In early July, an even faster line went into service linking Shanghai to Suzhou and Nanjing with trains that can run up to 350 km/h. That sort of relentless upgrading is typical of Chinese rail these days. Of all the infrastructural improvements this striving nation has made in the past three decades, perhaps the most impressive are those to the railway system. In 1981 China had 54,000 km of track; by the end of this year it will have nearly doubled that to 100,000 km. More importantly, China has gone from having one of the world's largest rail networks to also having one of the best. It covers some of the world's most difficult terrain — like the Tibetan Plateau, where workers laid track over a 5,000-m pass and 550 km of permafrost to link the Tibetan capital of Lhasa with the rest of China. The system has also seen a steady increase in average speed, from 48 km/h in 1993 to 70 km/h in 2007. On some routes, averages are phenomenal. The journey from the city of Wuhan in central China to Guangzhou in the south is now covered at 313 km/h. It's the fastest average speed in the world for a passenger train and cuts the trip time from 10 and a half hours to three hours.

Chinese authorities aren't satisfied, however. Spending on railroad construction increased 80% over 2008 totals to reach $88 billion in 2009. It will climb to $120 billion this year and exceed $700 billion over the next decade. The most ambitious focus of that investment is the expansion of China's high-speed passenger rail. Right now, China is the world's leader with 6,552 km of high-speed tracks (defined as those that can carry trains at speeds over 200 km/h).

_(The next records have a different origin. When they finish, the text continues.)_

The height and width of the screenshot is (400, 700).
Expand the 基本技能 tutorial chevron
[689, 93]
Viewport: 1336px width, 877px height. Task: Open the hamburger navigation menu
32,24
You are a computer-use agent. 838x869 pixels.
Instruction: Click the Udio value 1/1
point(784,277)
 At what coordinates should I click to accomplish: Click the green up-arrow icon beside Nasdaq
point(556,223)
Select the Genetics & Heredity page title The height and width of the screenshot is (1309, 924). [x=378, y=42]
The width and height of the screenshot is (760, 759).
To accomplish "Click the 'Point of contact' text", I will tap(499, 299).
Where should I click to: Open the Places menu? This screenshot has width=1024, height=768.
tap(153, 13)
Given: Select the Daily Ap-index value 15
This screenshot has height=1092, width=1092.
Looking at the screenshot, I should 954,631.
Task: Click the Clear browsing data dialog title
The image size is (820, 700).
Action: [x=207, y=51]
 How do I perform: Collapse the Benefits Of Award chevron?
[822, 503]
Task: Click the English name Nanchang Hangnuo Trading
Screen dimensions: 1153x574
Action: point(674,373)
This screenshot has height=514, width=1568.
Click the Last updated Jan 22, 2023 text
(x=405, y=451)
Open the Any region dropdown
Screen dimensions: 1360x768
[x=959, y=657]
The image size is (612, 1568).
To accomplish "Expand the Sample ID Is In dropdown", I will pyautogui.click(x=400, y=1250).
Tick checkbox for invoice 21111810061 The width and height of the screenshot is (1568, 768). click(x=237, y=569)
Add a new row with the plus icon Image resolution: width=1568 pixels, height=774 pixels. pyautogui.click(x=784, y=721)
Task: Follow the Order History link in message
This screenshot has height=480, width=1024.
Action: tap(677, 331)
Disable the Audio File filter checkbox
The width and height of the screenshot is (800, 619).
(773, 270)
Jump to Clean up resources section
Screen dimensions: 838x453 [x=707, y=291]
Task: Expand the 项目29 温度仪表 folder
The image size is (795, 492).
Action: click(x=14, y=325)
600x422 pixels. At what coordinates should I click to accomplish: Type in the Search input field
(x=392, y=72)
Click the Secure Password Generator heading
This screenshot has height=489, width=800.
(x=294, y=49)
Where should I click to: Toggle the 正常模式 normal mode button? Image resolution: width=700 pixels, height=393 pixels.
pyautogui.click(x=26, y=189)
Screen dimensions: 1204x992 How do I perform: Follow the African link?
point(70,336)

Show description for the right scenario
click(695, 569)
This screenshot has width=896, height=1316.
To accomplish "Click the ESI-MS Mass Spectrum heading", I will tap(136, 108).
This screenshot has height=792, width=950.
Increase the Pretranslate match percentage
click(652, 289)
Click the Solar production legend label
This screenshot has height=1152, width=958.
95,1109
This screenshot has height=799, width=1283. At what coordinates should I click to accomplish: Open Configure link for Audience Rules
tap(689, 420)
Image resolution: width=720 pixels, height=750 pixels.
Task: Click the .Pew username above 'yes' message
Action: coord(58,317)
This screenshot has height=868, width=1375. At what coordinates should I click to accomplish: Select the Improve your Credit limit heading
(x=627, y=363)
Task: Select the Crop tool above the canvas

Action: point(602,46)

It plans to double that distance in two years.

At a time when infrastructure in the U.S. and Europe is aging fast, China's railways may give it a competitive edge over the world's leading economies. Rail would move travelers around the country in large numbers at unprecedented speeds. Smaller cities in the interior would grow in importance as ease of movement allows for longer journeys between them and jobs in larger centers. Fresh passenger lines would also free up older tracks for more freight transport, sending raw materials and finished goods across the country more easily. "Why is it like this?" asks Yang Zhongmin, the director general of the Ministry of Railways Development and Planning Department. "Because we went through 30 years when [rail] development fell behind the national rate of growth. So now we have to go faster." One of the aims is to help fulfill a long-term goal of developing China's western regions, which have not kept pace with the eastern provinces and their export-led boom. High-speed rail will enable growth in the interior "to be almost the same as what it is on the coast," argues Jia Limin, a professor of what the Chinese term railway science at Beijing Jiaotong University. "It will push western development much faster."